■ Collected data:
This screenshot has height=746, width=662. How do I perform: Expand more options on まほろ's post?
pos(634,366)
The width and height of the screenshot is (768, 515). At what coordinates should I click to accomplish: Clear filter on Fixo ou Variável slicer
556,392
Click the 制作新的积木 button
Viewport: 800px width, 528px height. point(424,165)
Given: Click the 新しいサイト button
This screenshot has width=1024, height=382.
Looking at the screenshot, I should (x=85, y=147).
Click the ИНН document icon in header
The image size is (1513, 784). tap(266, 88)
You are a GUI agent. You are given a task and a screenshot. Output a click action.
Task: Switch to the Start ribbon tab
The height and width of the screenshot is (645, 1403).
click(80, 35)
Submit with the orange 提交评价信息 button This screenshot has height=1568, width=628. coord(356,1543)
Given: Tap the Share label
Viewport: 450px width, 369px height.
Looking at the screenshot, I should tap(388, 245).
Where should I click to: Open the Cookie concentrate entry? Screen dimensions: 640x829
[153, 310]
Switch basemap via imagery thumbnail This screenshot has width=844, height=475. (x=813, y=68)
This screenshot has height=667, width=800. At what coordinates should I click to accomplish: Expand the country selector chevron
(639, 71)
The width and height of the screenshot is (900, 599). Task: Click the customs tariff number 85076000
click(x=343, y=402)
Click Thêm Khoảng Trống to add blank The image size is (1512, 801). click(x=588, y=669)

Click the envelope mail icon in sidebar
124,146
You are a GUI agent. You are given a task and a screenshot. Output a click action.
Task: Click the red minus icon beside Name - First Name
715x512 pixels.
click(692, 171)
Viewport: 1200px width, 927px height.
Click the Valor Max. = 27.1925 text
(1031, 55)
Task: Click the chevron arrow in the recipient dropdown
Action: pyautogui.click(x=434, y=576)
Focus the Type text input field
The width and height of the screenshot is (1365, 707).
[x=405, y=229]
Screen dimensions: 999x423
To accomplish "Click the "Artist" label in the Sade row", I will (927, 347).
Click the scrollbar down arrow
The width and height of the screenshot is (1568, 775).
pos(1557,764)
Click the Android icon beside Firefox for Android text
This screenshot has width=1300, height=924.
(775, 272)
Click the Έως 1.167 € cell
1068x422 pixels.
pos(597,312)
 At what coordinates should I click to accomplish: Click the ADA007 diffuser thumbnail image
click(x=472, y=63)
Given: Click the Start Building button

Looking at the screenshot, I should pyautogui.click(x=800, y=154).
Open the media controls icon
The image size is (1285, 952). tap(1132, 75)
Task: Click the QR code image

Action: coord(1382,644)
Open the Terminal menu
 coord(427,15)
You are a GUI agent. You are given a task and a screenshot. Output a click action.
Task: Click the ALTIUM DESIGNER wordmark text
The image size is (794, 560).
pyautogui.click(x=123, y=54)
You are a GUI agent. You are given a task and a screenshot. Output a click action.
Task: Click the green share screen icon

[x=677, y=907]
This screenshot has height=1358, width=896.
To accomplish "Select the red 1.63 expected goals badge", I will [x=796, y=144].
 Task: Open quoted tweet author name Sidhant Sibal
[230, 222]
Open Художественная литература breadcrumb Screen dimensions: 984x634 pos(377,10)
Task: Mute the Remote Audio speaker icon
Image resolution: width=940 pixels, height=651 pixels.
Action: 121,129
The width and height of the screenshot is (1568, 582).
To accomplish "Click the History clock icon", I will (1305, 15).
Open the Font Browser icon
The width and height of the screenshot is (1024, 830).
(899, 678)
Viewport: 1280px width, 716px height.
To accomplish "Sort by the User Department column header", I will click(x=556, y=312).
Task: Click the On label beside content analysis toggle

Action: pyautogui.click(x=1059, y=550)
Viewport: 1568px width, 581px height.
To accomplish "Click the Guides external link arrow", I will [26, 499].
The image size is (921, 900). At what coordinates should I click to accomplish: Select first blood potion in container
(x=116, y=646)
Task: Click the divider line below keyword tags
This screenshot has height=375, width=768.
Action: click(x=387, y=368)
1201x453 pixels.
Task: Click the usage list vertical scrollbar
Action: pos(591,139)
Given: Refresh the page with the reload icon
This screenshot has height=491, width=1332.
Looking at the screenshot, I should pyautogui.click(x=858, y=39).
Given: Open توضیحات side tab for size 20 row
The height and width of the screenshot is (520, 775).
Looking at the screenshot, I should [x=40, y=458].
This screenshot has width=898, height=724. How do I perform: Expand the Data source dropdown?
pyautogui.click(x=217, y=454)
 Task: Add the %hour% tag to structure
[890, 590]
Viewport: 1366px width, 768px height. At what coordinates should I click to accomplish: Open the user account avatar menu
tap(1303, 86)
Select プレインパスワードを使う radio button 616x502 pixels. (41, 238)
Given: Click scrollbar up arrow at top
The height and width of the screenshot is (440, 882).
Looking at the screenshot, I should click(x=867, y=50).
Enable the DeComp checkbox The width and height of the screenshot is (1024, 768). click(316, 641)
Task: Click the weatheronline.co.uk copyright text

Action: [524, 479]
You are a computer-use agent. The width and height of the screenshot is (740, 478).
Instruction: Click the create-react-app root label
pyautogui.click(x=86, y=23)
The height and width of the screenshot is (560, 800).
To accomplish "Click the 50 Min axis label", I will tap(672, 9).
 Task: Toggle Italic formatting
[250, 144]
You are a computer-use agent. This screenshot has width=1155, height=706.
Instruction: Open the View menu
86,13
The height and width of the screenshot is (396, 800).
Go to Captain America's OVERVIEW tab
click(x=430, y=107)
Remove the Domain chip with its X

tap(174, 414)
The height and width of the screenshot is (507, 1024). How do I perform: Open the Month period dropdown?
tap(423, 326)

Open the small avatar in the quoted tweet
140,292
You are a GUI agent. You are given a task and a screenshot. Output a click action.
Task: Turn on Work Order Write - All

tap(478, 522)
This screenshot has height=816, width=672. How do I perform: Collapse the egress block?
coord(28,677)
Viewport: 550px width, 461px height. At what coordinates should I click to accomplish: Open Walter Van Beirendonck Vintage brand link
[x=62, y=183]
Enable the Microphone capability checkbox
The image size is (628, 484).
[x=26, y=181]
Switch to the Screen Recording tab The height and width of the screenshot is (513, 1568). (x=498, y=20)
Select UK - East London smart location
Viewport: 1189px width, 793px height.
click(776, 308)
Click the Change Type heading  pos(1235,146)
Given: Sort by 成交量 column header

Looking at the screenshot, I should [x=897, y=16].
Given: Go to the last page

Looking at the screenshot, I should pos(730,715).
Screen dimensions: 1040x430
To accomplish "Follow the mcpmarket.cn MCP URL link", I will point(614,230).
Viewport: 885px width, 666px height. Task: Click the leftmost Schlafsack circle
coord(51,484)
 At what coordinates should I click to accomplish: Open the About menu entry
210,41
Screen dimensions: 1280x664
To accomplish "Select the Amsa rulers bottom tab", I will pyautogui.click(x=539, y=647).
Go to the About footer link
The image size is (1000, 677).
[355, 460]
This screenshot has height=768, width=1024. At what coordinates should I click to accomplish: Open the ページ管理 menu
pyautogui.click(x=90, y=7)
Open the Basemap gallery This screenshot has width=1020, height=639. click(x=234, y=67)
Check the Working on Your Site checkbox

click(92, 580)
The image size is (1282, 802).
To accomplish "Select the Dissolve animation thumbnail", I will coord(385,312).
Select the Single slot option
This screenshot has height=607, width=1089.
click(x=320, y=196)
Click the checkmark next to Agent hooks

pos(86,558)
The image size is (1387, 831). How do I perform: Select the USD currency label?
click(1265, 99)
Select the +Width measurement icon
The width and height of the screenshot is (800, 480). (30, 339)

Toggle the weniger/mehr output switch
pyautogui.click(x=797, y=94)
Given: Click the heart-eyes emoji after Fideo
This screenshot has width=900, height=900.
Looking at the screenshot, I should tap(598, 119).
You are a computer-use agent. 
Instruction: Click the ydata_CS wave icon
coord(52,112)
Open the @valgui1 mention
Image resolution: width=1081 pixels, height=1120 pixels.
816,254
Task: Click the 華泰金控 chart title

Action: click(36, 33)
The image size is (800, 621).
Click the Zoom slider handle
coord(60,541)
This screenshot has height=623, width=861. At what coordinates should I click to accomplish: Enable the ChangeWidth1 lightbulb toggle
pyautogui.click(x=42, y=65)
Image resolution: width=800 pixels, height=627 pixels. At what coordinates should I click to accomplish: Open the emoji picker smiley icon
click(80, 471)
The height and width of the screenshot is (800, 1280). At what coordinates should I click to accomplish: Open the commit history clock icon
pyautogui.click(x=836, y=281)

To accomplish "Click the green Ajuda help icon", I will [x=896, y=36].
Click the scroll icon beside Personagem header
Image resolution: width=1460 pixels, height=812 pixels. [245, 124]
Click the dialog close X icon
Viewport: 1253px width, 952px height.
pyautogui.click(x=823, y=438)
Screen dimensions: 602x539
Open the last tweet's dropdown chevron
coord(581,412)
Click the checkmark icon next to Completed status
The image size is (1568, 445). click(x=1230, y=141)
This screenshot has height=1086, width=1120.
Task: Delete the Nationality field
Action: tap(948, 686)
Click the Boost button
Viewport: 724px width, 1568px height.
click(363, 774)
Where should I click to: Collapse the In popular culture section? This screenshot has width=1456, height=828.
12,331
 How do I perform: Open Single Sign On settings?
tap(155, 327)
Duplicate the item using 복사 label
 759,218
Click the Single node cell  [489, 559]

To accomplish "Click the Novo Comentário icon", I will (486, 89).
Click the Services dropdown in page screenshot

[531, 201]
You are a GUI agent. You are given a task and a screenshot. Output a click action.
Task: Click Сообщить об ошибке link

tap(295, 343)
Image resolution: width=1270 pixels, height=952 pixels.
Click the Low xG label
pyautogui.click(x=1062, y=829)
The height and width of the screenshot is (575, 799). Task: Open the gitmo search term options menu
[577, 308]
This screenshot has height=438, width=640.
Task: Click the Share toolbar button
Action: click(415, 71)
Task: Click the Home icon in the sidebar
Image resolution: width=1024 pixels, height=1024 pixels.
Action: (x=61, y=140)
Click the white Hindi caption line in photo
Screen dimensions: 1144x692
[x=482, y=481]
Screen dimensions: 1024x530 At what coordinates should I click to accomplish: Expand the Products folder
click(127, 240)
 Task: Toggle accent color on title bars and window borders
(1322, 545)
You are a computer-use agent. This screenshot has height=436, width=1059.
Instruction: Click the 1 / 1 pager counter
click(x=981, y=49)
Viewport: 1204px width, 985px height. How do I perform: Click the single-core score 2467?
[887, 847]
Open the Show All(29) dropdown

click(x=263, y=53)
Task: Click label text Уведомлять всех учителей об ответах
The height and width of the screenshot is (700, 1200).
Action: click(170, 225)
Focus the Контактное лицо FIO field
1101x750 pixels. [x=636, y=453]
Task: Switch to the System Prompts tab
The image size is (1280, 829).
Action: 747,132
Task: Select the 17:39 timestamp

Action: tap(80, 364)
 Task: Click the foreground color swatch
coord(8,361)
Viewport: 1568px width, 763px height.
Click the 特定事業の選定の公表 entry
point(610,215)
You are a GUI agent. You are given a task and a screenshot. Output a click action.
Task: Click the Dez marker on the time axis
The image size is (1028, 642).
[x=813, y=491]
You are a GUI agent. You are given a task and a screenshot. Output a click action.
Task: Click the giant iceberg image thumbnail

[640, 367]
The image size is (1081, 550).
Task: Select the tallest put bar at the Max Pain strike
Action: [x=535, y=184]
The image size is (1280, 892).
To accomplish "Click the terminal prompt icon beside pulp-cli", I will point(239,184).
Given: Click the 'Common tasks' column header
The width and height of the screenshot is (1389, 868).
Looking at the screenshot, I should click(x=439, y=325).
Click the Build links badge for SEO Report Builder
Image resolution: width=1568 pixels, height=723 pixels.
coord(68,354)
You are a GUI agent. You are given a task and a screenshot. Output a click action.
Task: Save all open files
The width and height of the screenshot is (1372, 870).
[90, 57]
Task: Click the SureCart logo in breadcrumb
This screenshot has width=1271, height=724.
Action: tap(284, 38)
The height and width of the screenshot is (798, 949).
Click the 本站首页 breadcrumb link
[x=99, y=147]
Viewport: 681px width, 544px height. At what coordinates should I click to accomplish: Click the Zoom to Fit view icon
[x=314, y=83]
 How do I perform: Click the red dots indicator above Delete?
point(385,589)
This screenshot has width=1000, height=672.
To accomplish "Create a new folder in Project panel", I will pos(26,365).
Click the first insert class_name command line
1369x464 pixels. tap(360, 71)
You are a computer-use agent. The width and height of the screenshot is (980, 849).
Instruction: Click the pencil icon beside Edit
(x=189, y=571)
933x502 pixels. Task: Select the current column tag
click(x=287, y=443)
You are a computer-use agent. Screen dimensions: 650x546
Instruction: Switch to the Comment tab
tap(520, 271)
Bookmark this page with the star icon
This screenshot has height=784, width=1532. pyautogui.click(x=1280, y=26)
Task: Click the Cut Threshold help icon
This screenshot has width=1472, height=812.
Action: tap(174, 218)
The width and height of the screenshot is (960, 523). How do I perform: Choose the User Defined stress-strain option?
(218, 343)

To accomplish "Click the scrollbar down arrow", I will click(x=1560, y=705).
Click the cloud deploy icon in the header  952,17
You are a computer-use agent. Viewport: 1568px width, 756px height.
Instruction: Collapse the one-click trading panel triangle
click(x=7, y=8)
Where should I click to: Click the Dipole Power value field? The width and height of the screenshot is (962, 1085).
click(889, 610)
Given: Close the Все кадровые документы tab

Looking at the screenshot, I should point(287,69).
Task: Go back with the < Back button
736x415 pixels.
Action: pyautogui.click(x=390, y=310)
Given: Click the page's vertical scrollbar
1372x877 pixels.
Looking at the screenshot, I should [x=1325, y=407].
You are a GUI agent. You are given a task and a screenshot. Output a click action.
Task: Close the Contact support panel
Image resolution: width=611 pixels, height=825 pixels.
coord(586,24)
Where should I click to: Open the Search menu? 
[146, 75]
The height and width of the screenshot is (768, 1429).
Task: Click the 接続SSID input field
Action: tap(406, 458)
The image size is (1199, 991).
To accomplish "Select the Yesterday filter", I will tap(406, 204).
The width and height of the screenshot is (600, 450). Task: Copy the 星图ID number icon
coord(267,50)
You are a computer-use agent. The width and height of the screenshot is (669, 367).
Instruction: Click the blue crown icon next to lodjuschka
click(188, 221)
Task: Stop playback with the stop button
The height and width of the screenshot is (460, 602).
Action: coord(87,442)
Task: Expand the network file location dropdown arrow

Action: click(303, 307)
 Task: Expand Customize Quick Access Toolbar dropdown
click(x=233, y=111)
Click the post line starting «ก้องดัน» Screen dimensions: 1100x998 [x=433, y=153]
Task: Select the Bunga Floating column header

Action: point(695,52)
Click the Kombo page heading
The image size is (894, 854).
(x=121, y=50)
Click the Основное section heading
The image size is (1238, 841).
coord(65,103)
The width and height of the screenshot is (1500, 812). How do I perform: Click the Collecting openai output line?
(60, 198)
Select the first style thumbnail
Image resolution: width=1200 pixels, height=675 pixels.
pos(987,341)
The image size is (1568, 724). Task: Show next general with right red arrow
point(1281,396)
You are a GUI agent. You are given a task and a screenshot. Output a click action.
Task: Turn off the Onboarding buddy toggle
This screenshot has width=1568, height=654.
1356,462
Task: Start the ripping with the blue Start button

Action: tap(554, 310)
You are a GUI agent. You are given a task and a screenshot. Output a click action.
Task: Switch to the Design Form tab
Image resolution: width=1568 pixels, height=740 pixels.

■ REQUIREMENT: The range runs from the line above containing "Task: Go back with the < Back button" to the line containing "Task: Stop playback with the stop button", inclusive. Restate those lines word for word and no others.

■ YOUR SOLUTION:
Task: Go back with the < Back button
736x415 pixels.
Action: pyautogui.click(x=390, y=310)
Given: Click the page's vertical scrollbar
1372x877 pixels.
Looking at the screenshot, I should [x=1325, y=407].
You are a GUI agent. You are given a task and a screenshot. Output a click action.
Task: Close the Contact support panel
Image resolution: width=611 pixels, height=825 pixels.
coord(586,24)
Where should I click to: Open the Search menu? 
[146, 75]
The height and width of the screenshot is (768, 1429).
Task: Click the 接続SSID input field
Action: tap(406, 458)
The image size is (1199, 991).
To accomplish "Select the Yesterday filter", I will tap(406, 204).
The width and height of the screenshot is (600, 450). Task: Copy the 星图ID number icon
coord(267,50)
You are a computer-use agent. The width and height of the screenshot is (669, 367).
Instruction: Click the blue crown icon next to lodjuschka
click(188, 221)
Task: Stop playback with the stop button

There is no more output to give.